Honestly I'm so used to deconstructions of the basic good races vs. evil races dichotomy that when I joined my first long form DnD campaign about a year ago, I ended up having a chat about it with our DM where he had to explain to me that the orcs were intended to be an obviously "we are evil, we are the enemy, you are supposed to fight and kill us" type of enemy. There's been some more nuance since then, but even since we've moved to the next campaign with new characters, mine is once again the "wait, maybe we should listen hear out the chaotic evil demonic minions and find out why they suddenly decided to try and invade our lands" type of character.
Alignment-locked races (or classes for that matter) are just stupid. It’s probably the thing I hated about D&D the most and getting rid of alignment altogether was one of our house rules. I’m actually really happy Baldur’s Gate 3 did that, because suddenly a whole bunch of players realized how you can easily work around those restrictions.

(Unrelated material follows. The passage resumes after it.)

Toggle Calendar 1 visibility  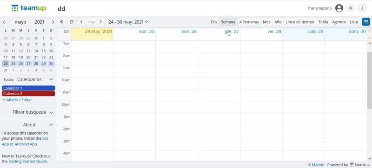coord(28,88)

It’s so much more fun when you travel to, say, the Abyss and don’t operate under the pretense that everything you meet there is chaotic evil by default and that you could maybe even meet a morally complex demon. Even more fun in a Planescape campaign.

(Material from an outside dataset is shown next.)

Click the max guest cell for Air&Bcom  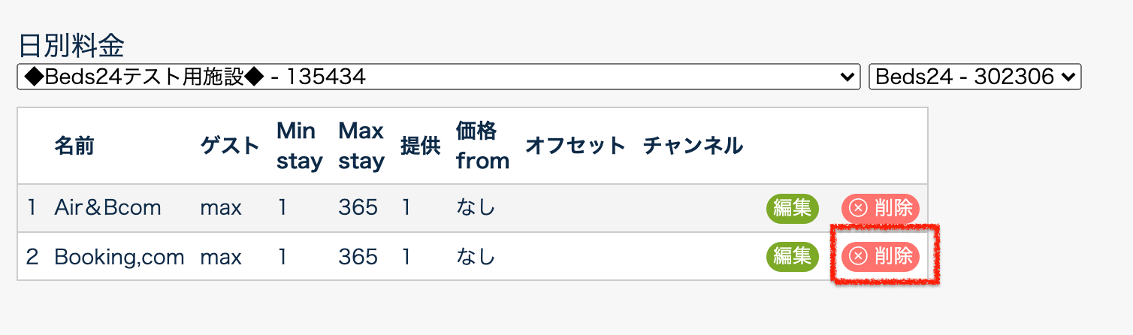click(221, 208)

Also, it probably helped kneecap the popularity of Tolkien-style "Always Chaotic Evil" (TV Tropes page) races/species, by virtue of making the racialised elements much more difficult to ignore.
As TV Tropes' analysis page notes, however, there are a fair few ways to make Evil Minionstm without throwing any racial baggage into the mix - ways that have let the base trope survive the change in political climate, even as its original version fell out of favour.
I knew he's older than he pretends to be but I still expected him to be closer to my age than my dad's.
Can't even "OK boomer" him properly anymore. A millennial might at least take offence but the only bit of generational emotion a mid (phrasing intended) GenXer like him has likely neglected to suppress is euphoria from someone recognizing gen x was ever a thing.
I'd think going the other way would be more effective. Boy, son, kid. Insult the ego, inflated sense of importance and authority. Call his philosophy immature. That would rile him.
As in a member of a race of edgelords allergic to sunlight? Very progressive of your mistress to let you post on the internet on your own. Is "Nock" the Undercommon word for mom's basement?
I'm about to say, drow are pretty strictly matriarchal from what I remember. He's at best a dork elf, and only in one of the recent "actually elves suck" worlds as opposed to the directly tolkein-inspired.
Right, sure he picked the most glorified fantasy race out there, “but evil”. When in reality he’s a Duergar at best:
Personality
Tyrannical, grim, industrious and pessimistic,[11][20] the lives of the gray dwarves were bleak and brutal. Rather than a flaw, however, they viewed their lack of happiness as their greatest strength, the defining feature of duergar pride.
Sounds about right for the joyless world he imagines his ideal society would represent.